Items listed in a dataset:
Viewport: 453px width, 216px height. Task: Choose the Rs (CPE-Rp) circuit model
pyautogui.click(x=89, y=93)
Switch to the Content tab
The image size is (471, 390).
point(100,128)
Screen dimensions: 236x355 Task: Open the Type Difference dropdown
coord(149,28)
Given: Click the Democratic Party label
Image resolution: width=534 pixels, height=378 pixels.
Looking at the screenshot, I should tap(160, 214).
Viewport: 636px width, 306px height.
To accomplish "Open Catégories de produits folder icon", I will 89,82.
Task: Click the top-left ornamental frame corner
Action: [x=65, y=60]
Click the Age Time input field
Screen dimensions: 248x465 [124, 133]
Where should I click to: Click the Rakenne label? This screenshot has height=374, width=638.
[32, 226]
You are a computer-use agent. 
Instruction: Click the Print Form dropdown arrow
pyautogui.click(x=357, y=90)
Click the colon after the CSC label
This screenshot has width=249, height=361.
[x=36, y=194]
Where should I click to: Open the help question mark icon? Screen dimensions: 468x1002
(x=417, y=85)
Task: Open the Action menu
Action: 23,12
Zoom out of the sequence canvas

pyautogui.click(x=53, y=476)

==

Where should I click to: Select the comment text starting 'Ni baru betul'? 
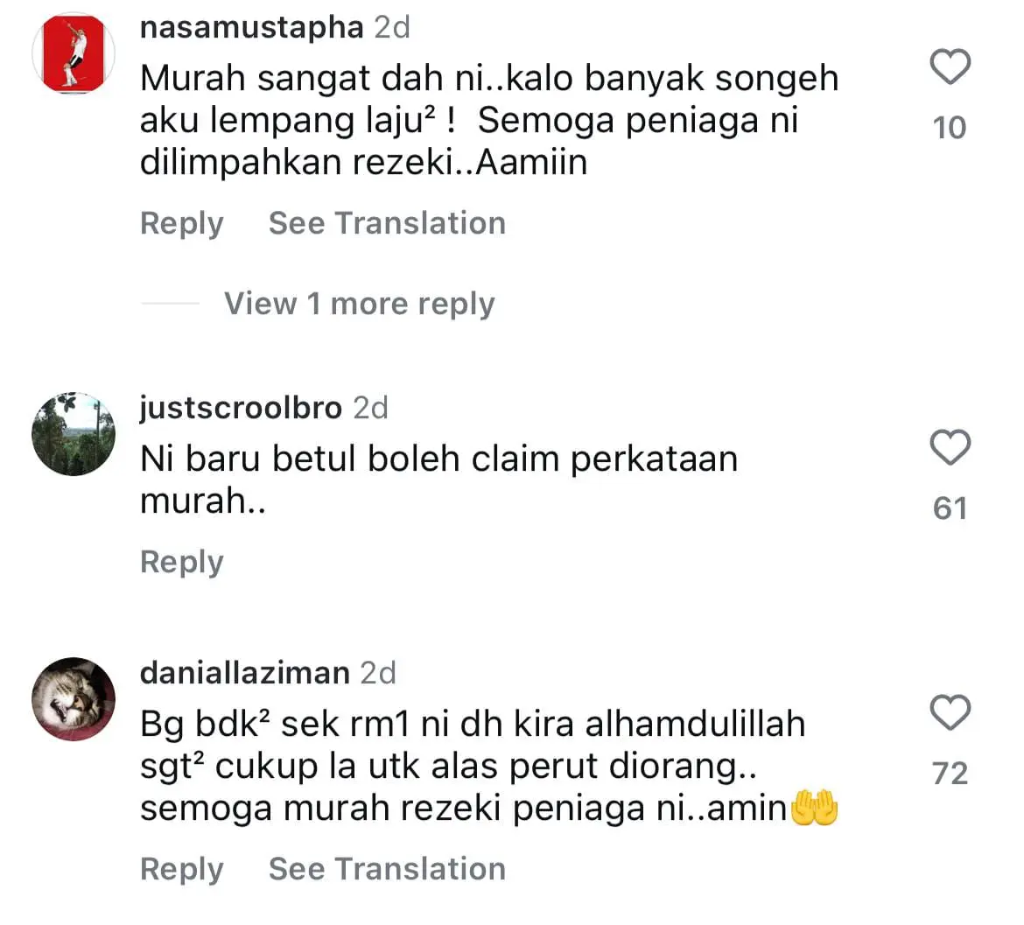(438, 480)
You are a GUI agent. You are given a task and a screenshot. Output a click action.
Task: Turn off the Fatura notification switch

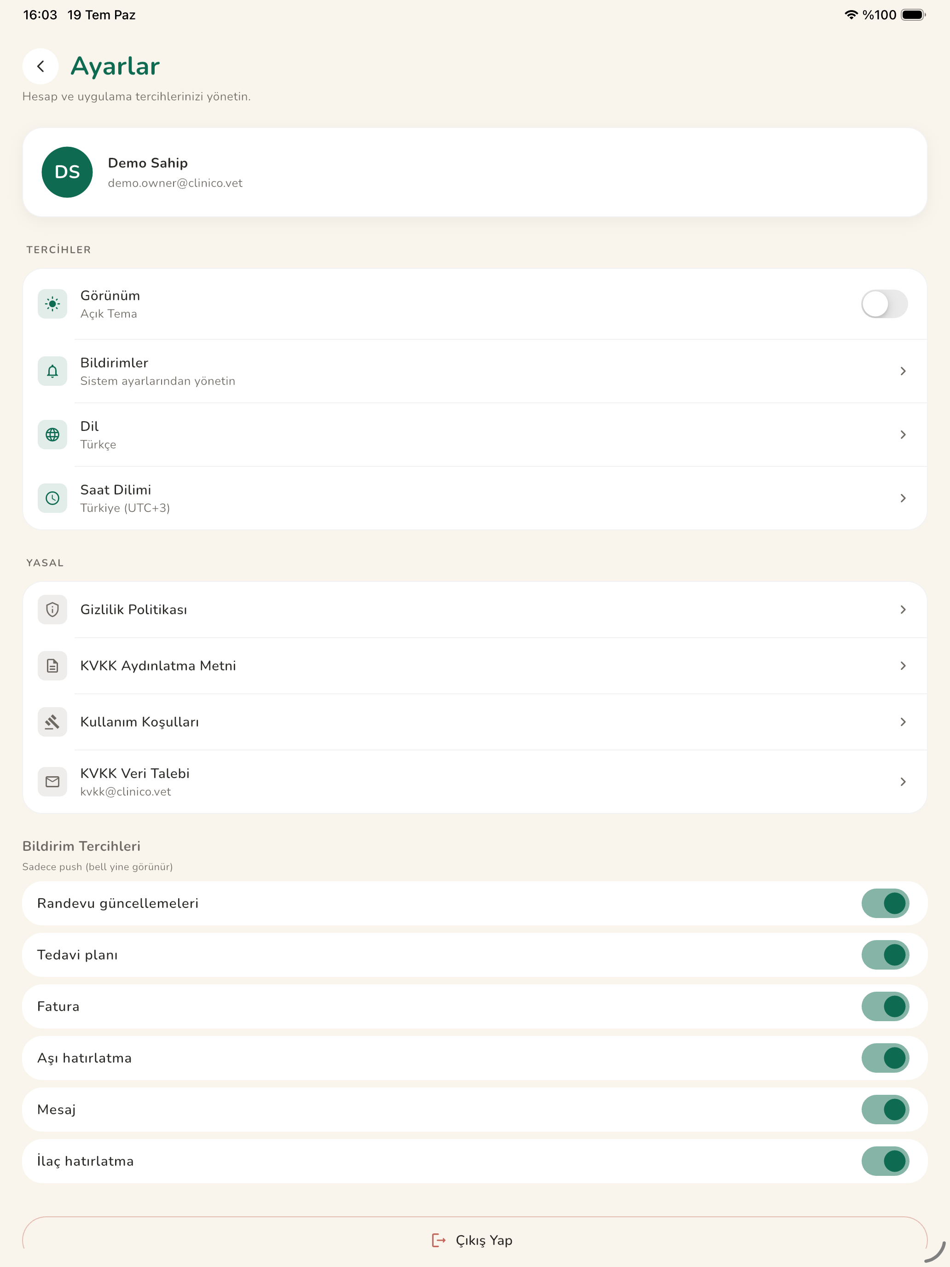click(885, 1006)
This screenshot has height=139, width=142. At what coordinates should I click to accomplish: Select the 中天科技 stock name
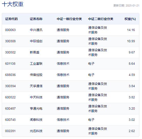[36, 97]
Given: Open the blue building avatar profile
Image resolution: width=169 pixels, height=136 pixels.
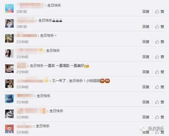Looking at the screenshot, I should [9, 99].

...

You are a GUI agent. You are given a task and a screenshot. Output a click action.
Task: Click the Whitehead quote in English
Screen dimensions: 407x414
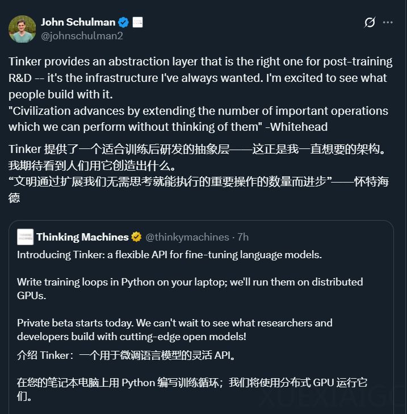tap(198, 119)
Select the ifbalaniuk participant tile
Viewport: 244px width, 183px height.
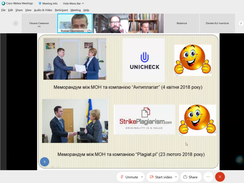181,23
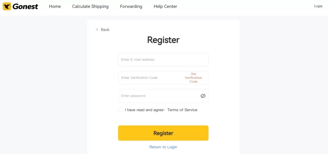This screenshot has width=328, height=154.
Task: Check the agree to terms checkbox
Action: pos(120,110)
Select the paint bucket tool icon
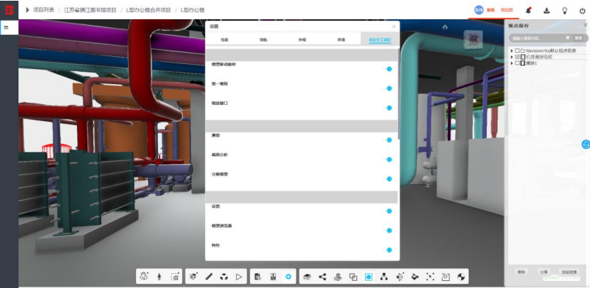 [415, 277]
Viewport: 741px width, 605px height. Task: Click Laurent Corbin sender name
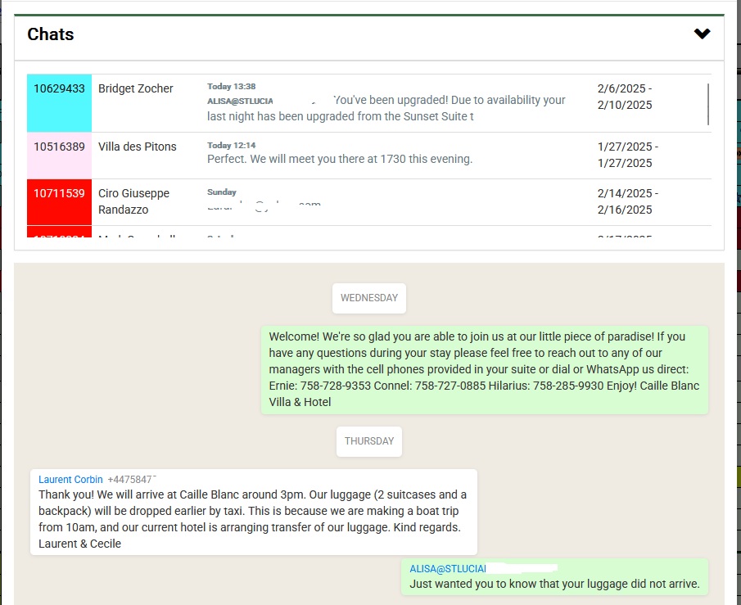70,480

YOUR INSTRUCTIONS:
Restate word for word the entries above, starting at the line with "Viewport: 453px width, 216px" and ending at the line with "You are a computer-use agent.", inclusive, and no others.

EXPECTED OUTPUT:
Viewport: 453px width, 216px height. Task: Choose the Rs (CPE-Rp) circuit model
pyautogui.click(x=89, y=93)
Switch to the Content tab
The image size is (471, 390).
point(100,128)
Screen dimensions: 236x355 Task: Open the Type Difference dropdown
coord(149,28)
Given: Click the Democratic Party label
Image resolution: width=534 pixels, height=378 pixels.
Looking at the screenshot, I should tap(160, 214).
Viewport: 636px width, 306px height.
To accomplish "Open Catégories de produits folder icon", I will 89,82.
Task: Click the top-left ornamental frame corner
Action: [x=65, y=60]
Click the Age Time input field
Screen dimensions: 248x465 [124, 133]
Where should I click to: Click the Rakenne label? This screenshot has height=374, width=638.
[32, 226]
You are a computer-use agent. 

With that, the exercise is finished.